KoE5
Property | Value |
---|---|
Parameter Count | 560M |
Base Model | intfloat/multilingual-e5-large |
License | MIT |
Languages | Korean, English |
Training Dataset | ko-triplet-v1.0 |
What is KoE5?
KoE5 is a state-of-the-art text embedding model specifically optimized for Korean language retrieval tasks. Built upon the multilingual-e5-large architecture, it has been fine-tuned on a dataset of over 700,000 Korean query-document pairs to deliver superior performance in text retrieval applications.
Implementation Details
The model utilizes CachedMultipleNegativesRankingLoss for training, with a batch size of 512 and learning rate of 1e-05. It processes input texts up to 512 tokens and requires specific prefixing ("query:" or "passage:") for optimal performance.

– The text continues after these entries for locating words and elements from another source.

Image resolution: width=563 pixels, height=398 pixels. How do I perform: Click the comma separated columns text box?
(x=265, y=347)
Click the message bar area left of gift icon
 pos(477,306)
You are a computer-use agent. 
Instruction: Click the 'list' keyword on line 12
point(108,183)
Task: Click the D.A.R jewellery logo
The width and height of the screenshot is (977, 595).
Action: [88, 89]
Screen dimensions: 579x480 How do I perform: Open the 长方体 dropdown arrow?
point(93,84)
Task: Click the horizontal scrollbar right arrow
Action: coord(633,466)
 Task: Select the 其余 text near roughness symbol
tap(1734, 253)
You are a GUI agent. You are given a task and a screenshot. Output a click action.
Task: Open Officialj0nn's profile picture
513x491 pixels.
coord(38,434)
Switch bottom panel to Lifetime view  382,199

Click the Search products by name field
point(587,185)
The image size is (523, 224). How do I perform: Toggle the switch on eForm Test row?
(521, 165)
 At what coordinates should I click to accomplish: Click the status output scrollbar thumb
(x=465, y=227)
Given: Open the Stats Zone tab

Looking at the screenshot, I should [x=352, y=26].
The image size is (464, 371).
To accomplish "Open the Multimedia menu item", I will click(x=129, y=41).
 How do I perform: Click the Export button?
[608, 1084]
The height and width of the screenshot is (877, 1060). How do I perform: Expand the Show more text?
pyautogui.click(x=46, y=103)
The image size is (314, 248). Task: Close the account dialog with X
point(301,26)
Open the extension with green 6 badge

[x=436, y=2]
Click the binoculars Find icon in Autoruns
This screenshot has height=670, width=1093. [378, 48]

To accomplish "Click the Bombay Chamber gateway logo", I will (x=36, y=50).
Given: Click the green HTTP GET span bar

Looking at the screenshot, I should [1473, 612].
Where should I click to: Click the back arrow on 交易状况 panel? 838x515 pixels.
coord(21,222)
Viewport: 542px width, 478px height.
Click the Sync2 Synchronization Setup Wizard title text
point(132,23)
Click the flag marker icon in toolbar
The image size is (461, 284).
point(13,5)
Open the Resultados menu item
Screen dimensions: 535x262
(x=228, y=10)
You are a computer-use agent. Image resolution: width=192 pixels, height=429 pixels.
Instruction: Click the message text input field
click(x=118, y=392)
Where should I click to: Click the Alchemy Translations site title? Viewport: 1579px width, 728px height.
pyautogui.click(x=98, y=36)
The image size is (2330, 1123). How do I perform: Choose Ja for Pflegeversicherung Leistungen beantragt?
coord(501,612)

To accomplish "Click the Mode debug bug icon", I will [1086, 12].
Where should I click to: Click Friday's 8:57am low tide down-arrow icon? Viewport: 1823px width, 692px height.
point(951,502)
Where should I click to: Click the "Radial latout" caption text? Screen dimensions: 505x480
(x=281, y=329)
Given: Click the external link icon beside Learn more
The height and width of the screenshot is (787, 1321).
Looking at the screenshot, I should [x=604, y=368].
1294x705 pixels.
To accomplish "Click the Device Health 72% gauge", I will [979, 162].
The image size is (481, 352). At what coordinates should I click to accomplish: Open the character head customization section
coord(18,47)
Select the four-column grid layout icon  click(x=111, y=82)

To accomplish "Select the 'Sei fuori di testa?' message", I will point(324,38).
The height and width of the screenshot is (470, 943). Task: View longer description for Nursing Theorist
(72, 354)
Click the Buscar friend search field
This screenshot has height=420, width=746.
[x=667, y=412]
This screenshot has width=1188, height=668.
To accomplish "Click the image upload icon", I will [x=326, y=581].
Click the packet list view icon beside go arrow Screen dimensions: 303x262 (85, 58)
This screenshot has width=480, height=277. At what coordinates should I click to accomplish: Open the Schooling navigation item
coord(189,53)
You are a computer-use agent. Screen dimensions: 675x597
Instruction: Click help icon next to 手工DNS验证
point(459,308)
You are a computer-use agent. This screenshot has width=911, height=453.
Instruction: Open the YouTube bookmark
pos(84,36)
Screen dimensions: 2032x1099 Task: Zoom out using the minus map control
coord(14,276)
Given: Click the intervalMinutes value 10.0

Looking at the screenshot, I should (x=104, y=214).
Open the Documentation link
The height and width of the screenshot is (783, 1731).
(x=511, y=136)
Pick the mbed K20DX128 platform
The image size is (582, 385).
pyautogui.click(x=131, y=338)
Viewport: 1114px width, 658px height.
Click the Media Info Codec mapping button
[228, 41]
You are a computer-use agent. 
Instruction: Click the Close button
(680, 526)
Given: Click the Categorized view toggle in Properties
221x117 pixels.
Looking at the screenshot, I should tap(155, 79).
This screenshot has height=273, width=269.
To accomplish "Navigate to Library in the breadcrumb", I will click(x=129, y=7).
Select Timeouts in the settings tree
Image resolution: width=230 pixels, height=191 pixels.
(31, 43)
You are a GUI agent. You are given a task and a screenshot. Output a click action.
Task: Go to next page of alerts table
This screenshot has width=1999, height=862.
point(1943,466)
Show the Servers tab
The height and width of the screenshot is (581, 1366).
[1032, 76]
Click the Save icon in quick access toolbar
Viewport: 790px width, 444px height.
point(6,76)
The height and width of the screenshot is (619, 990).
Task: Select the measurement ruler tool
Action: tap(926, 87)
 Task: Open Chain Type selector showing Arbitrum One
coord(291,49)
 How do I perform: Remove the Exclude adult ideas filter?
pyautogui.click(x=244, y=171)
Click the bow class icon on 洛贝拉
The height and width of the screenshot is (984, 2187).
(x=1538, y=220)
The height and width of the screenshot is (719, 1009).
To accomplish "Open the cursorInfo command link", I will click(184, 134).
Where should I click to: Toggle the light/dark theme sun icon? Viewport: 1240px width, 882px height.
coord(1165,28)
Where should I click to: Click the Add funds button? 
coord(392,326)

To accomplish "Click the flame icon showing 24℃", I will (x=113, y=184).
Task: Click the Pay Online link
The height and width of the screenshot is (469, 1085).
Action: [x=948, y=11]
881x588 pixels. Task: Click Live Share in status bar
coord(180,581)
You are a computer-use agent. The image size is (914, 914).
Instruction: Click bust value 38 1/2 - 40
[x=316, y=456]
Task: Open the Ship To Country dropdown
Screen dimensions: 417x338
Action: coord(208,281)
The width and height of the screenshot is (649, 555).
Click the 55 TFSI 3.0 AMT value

- Transformer-based architecture with 560M parameters
- F32 tensor type for precise computations
- Trained using sentence-transformers framework
- Supports both Korean and English text processing
Core Capabilities
- Advanced text retrieval and similarity matching
- Semantic search optimization
- Cross-lingual embedding generation
- Query-passage matching with high accuracy
- Support for both symmetric and asymmetric tasks
Frequently Asked Questions
Q: What makes this model unique?
KoE5 stands out for its specialized optimization for Korean text retrieval, overwhelming most multilingual embedding models in performance. It's one of the best publicly available Korean retrieval models, offering state-of-the-art results on various benchmarks.
Q: What are the recommended use cases?
The model excels in passage retrieval for open QA, ad-hoc information retrieval, semantic similarity tasks, bitext mining, and paraphrase retrieval. It can also be used for feature extraction in classification and clustering tasks.